Regionalzug-Crash
Tödliches Zugunglück erschüttert Vorarlberg
Nach bisherigen Informationen hielt sich das spätere Opfer zuvor gemeinsam mit einer Begleitperson im örtlichen Casino auf. Um offenbar den Weg zum Bahnhof abzukürzen, kletterten die beiden über eine Absperrung und betraten unbefugt das Gleisareal. In diesem Moment näherte sich ein Regionalzug, der in Fahrtrichtung Lindau unterwegs war.
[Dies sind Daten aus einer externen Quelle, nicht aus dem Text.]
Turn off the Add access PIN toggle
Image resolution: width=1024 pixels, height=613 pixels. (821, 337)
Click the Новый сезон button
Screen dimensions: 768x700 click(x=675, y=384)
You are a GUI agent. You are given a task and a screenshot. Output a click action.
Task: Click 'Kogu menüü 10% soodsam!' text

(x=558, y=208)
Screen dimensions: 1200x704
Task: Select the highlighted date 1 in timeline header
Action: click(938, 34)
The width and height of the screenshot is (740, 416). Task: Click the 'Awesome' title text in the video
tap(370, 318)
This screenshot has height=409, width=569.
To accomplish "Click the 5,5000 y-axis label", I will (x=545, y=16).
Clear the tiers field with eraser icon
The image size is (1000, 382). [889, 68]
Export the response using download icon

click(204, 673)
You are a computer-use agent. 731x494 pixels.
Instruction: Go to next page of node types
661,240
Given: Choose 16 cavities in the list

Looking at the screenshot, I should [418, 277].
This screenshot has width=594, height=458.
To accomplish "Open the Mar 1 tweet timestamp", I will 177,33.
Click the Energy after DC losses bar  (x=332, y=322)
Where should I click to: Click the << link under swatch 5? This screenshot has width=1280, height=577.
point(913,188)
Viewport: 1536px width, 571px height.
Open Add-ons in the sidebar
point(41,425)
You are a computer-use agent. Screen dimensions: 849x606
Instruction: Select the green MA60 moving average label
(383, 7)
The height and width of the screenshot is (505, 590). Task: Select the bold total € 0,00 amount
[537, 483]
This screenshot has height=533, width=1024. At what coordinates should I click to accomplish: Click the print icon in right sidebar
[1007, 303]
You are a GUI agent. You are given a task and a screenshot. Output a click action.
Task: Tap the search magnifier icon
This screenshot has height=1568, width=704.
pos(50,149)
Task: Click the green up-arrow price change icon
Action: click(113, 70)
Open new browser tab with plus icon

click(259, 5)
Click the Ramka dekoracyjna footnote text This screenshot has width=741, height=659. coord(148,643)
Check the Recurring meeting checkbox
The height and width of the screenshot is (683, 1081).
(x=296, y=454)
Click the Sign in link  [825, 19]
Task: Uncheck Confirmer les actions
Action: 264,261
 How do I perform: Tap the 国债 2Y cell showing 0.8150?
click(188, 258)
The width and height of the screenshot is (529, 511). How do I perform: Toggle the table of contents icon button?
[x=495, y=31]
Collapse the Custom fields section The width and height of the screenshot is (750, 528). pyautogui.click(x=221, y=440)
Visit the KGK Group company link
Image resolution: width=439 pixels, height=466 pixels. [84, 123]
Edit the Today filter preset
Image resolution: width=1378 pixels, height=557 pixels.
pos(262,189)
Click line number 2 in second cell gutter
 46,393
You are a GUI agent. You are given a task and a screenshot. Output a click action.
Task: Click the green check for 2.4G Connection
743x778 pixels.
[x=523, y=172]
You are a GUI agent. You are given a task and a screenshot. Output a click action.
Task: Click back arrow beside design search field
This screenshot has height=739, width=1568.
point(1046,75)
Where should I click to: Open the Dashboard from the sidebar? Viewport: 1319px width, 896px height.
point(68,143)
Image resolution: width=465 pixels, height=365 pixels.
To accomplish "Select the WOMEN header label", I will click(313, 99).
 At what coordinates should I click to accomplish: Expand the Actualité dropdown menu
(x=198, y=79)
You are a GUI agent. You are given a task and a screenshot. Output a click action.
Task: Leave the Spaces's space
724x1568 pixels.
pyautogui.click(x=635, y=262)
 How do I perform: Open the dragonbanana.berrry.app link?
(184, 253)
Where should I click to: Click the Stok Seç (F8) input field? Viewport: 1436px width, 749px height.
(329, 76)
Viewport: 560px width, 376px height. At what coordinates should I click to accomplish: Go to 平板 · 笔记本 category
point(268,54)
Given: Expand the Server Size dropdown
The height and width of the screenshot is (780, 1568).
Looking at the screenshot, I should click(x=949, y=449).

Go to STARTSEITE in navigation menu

Akustisches Signal blieb wirkungslos
Der Lokführer des herannahenden Zuges erkannte die Gefahr und gab noch ein akustisches Signal ab, um die Personen auf den Gleisen zu warnen. Dennoch kam es zur Kollision: Einer der beiden Männer wurde vom Zug erfasst und erlitt dabei schwerste Verletzungen. Die Wucht des Aufpralls ließ dem Verunglückten letztlich keine Chance.
Polizei leistete Erste Hilfe
Zufällig anwesende Polizisten, die den Vorfall unmittelbar mitbekamen, eilten als Erste zum Unfallort. Sie begannen unverzüglich mit Reanimationsmaßnahmen, um das Leben des Mannes zu retten. Auch die Feuerwehr Bregenz Stadt stand kurze Zeit später im Großeinsatz. Trotz aller Bemühungen der Einsatzkräfte kam für den Mann jedoch jede Hilfe zu spät; er erlag noch vor Ort seinen tödlichen Verletzungen.